The first segment of the show examines the constantly improving value proposition by which individual utility customers come to question their dependence on the grid, and contemplate going with solar photovoltaics and batteries. The presentation analyzes the whole arena, and projects times in the future, some near, some mid-term, at which grid parity will be reached, and large numbers of such customers, both consumers and commercial entities, will either disconnect from the grid entirely, or, even worse for the utilities, remain connected but essentially zero-out their electricity bills.
Though this was a fabulously interesting discussion, it presumes that a number of things won’t happen which I believe are actually quite likely:
One is a wholesale re-thinking of our utilities, what they provide, and how they’re compensated for doing so. They need to be encouraged to sell us less energy, via our forays into efficiency, and to integrate more renewable energy, achieving and surpassing the renewable portfolio standards (RPSs) that currently exist in 30 of the 50 states. As we’re starting to see, the American people have shown that they will insist on this; even in ultra-conservative Kansas about 80% of the voters want an RPS, and, despite the enormous amount of money spent by the fossil industry to attempt to make the current one disappear, the state legislature recently upheld it.
The bottom line is that we need the utilities for a whole bunch of reasons; we just need them in a fundamentally different way than we did when we created them 100 years ago. How likely is it that the years will roll by, the customers will defect, the utilities will flounder, and new regulations won’t be created to deal with the realities of the 21st Century? Not very.

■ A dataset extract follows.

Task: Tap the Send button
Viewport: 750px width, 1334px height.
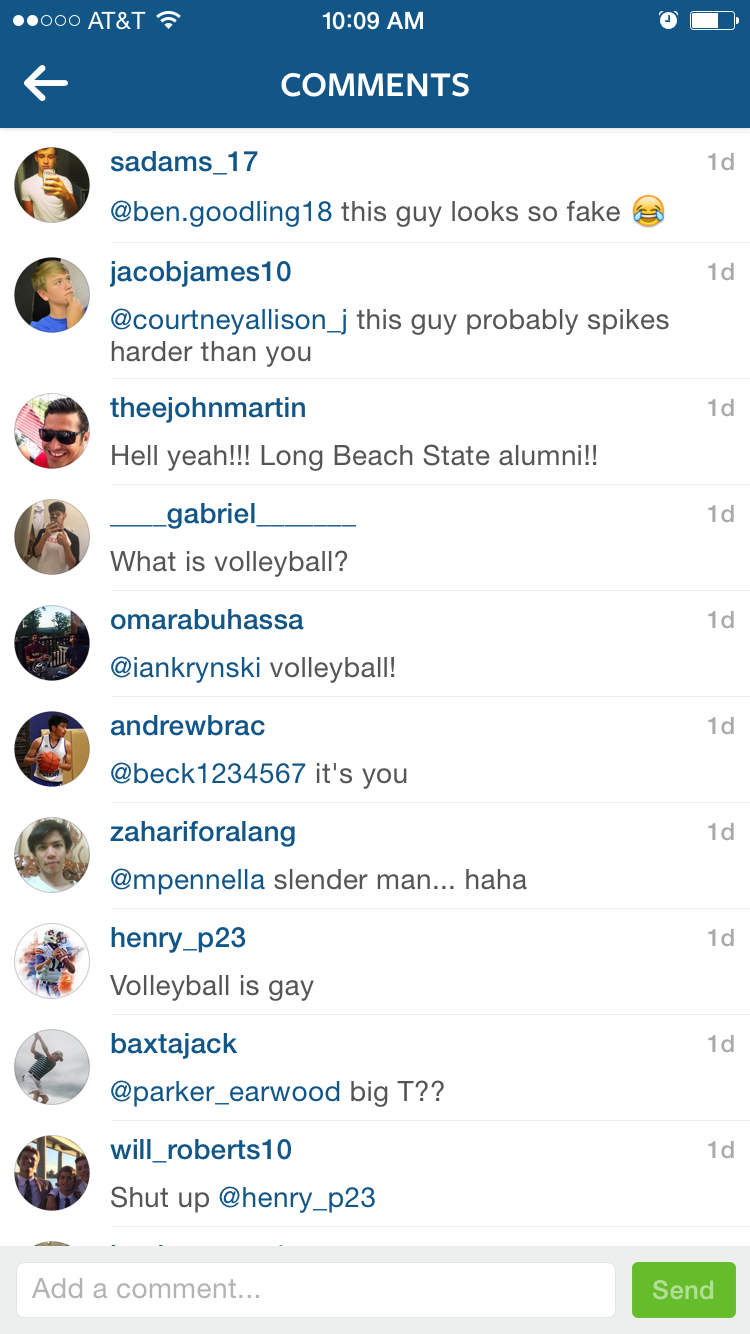Action: point(683,1290)
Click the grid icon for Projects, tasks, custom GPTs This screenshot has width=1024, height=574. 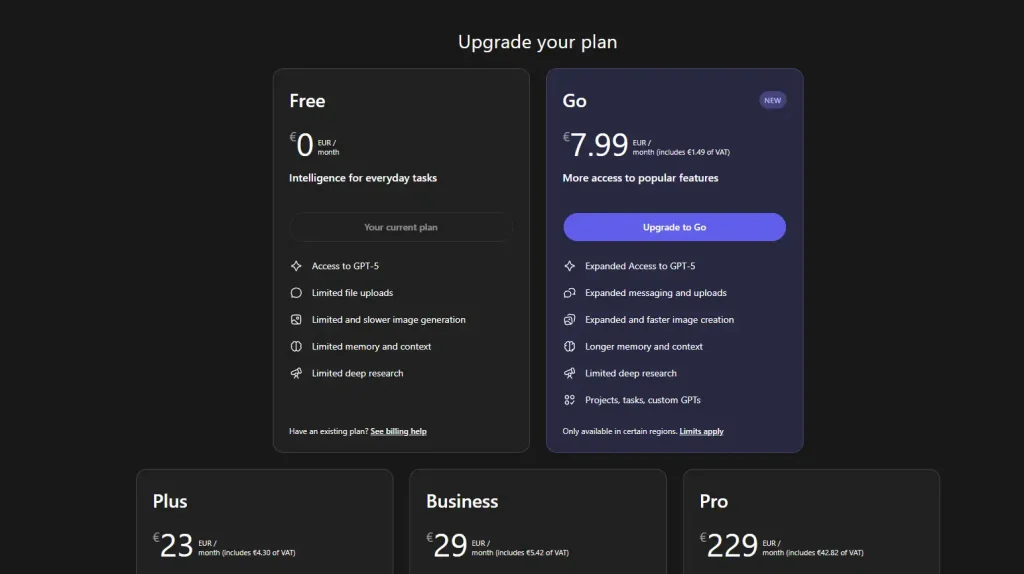(x=569, y=400)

The other thing that I bet will happen eventually is something that radically changes the cost of grid energy, which becomes possible as Americans finally realize that our scientists are telling us the truth about climate change. This could take a number of different forms, e.g., a carbon tax or increasing emissions requirements on coal-fired power plants. We could also see greater restrictions on fracking.
Another factor entirely is that the wholesale cost of renewable energy paid by the utilities comes down, and there are numerous financially related things already in the works that could bring this about. One, of course, is master limited partnerships (MLPs) for solar and wind, which are the preferred tools for capital formation in oil and gas, though currently illegal for solar and wind. When that changes, and I predict it will, the cost of capital for utility-scale renewables will be greatly reduced.
Along the same lines, I predict that the U.S. Congress will someday get its act together regarding tax incentives – the ITC (investment tax credit) and/or the PTC (production tax credit). These don’t have to be permanent, but they do have to be predictable. Making them permanent, even in the face of costs that are bound to fall over time, would create windfall profits (pardon the pun) for developers, and would unfairly destroy the market for competitive clean energy technologies (hydro, biomass, and geothermal). Again, however, they have to be predictable, perhaps offering a dependable formula by which they remain in place for a certain period of time, then taper off to zero over a prescribed number of years.
As most presentations one sees on subjects like these, it’s based on the notion that the future will look like the past. The problem is that the future always looks like the past – until it looks like something completely different.